Exercise requirements: Could you copy the listing below word for word, every line from first to last, with nothing changed, added, or left out?

Available records:
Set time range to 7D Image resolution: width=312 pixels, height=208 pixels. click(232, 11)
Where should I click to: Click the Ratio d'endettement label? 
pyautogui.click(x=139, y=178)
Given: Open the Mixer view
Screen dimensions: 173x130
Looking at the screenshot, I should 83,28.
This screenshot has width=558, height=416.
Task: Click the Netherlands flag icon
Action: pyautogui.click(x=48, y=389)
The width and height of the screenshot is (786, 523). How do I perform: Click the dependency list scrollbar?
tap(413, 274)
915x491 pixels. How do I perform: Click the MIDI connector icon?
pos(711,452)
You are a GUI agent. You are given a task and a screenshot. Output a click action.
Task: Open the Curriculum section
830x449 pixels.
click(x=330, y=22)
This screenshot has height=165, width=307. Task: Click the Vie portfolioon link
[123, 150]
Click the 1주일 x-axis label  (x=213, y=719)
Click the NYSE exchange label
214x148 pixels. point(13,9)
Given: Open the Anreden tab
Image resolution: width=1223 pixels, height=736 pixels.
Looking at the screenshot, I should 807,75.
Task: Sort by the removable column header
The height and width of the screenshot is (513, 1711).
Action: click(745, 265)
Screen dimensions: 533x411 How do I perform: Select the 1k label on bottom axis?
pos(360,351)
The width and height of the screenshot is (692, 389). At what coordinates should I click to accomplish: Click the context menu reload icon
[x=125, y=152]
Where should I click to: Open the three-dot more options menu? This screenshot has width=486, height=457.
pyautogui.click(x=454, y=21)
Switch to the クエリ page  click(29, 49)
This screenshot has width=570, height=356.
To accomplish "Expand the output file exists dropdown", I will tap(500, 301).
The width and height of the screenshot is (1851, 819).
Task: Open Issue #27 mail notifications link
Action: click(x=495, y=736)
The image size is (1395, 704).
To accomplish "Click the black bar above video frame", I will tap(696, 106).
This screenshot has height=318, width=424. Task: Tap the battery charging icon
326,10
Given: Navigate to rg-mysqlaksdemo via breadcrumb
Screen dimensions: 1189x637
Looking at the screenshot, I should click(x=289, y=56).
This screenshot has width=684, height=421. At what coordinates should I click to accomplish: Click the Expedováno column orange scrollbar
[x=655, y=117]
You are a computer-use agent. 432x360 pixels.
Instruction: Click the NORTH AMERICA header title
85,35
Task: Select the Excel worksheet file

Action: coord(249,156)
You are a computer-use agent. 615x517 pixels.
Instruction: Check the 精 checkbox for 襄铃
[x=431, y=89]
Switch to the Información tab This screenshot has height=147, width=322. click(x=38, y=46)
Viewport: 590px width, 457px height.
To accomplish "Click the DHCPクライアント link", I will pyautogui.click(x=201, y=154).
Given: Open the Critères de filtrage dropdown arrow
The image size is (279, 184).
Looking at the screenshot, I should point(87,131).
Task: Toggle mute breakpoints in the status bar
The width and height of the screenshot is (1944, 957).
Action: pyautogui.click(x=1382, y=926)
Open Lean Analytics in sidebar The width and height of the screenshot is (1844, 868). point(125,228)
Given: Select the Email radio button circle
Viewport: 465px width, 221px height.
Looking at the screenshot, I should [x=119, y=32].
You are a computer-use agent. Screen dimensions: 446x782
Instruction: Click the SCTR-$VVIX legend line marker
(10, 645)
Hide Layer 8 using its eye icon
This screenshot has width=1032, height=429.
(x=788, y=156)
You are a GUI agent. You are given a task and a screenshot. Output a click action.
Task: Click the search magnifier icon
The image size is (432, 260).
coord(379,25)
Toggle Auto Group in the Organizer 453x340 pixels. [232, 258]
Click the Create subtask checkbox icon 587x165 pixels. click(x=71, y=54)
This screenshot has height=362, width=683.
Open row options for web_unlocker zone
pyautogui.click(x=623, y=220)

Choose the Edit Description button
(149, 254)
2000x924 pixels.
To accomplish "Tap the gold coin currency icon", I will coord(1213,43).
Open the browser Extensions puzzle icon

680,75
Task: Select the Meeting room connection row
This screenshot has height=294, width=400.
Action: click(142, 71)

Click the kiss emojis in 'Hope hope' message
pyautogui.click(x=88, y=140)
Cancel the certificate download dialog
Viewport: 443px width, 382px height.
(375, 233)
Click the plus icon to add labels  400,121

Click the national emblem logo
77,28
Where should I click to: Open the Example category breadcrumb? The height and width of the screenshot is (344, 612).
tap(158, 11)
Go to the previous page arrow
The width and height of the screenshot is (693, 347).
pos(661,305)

Reply to the exercise:
Set time range to 7D Image resolution: width=312 pixels, height=208 pixels. click(232, 11)
Where should I click to: Click the Ratio d'endettement label? 
pyautogui.click(x=139, y=178)
Given: Open the Mixer view
Screen dimensions: 173x130
Looking at the screenshot, I should 83,28.
This screenshot has width=558, height=416.
Task: Click the Netherlands flag icon
Action: pyautogui.click(x=48, y=389)
The width and height of the screenshot is (786, 523). How do I perform: Click the dependency list scrollbar?
tap(413, 274)
915x491 pixels. How do I perform: Click the MIDI connector icon?
pos(711,452)
You are a GUI agent. You are given a task and a screenshot. Output a click action.
Task: Open the Curriculum section
830x449 pixels.
click(x=330, y=22)
This screenshot has height=165, width=307. Task: Click the Vie portfolioon link
[123, 150]
Click the 1주일 x-axis label  (x=213, y=719)
Click the NYSE exchange label
214x148 pixels. point(13,9)
Given: Open the Anreden tab
Image resolution: width=1223 pixels, height=736 pixels.
Looking at the screenshot, I should 807,75.
Task: Sort by the removable column header
The height and width of the screenshot is (513, 1711).
Action: click(745, 265)
Screen dimensions: 533x411 How do I perform: Select the 1k label on bottom axis?
pos(360,351)
The width and height of the screenshot is (692, 389). At what coordinates should I click to accomplish: Click the context menu reload icon
[x=125, y=152]
Where should I click to: Open the three-dot more options menu? This screenshot has width=486, height=457.
pyautogui.click(x=454, y=21)
Switch to the クエリ page  click(29, 49)
This screenshot has width=570, height=356.
To accomplish "Expand the output file exists dropdown", I will tap(500, 301).
The width and height of the screenshot is (1851, 819).
Task: Open Issue #27 mail notifications link
Action: click(x=495, y=736)
The image size is (1395, 704).
To accomplish "Click the black bar above video frame", I will tap(696, 106).
This screenshot has height=318, width=424. Task: Tap the battery charging icon
326,10
Given: Navigate to rg-mysqlaksdemo via breadcrumb
Screen dimensions: 1189x637
Looking at the screenshot, I should click(x=289, y=56).
This screenshot has width=684, height=421. At what coordinates should I click to accomplish: Click the Expedováno column orange scrollbar
[x=655, y=117]
You are a computer-use agent. 432x360 pixels.
Instruction: Click the NORTH AMERICA header title
85,35
Task: Select the Excel worksheet file

Action: coord(249,156)
You are a computer-use agent. 615x517 pixels.
Instruction: Check the 精 checkbox for 襄铃
[x=431, y=89]
Switch to the Información tab This screenshot has height=147, width=322. click(x=38, y=46)
Viewport: 590px width, 457px height.
To accomplish "Click the DHCPクライアント link", I will pyautogui.click(x=201, y=154).
Given: Open the Critères de filtrage dropdown arrow
The image size is (279, 184).
Looking at the screenshot, I should point(87,131).
Task: Toggle mute breakpoints in the status bar
The width and height of the screenshot is (1944, 957).
Action: pyautogui.click(x=1382, y=926)
Open Lean Analytics in sidebar The width and height of the screenshot is (1844, 868). point(125,228)
Given: Select the Email radio button circle
Viewport: 465px width, 221px height.
Looking at the screenshot, I should [x=119, y=32].
You are a computer-use agent. Screen dimensions: 446x782
Instruction: Click the SCTR-$VVIX legend line marker
(10, 645)
Hide Layer 8 using its eye icon
This screenshot has width=1032, height=429.
(x=788, y=156)
You are a GUI agent. You are given a task and a screenshot. Output a click action.
Task: Click the search magnifier icon
The image size is (432, 260).
coord(379,25)
Toggle Auto Group in the Organizer 453x340 pixels. [232, 258]
Click the Create subtask checkbox icon 587x165 pixels. click(x=71, y=54)
This screenshot has height=362, width=683.
Open row options for web_unlocker zone
pyautogui.click(x=623, y=220)

Choose the Edit Description button
(149, 254)
2000x924 pixels.
To accomplish "Tap the gold coin currency icon", I will coord(1213,43).
Open the browser Extensions puzzle icon

680,75
Task: Select the Meeting room connection row
This screenshot has height=294, width=400.
Action: click(142, 71)

Click the kiss emojis in 'Hope hope' message
pyautogui.click(x=88, y=140)
Cancel the certificate download dialog
Viewport: 443px width, 382px height.
(375, 233)
Click the plus icon to add labels  400,121

Click the national emblem logo
77,28
Where should I click to: Open the Example category breadcrumb? The height and width of the screenshot is (344, 612).
tap(158, 11)
Go to the previous page arrow
The width and height of the screenshot is (693, 347).
pos(661,305)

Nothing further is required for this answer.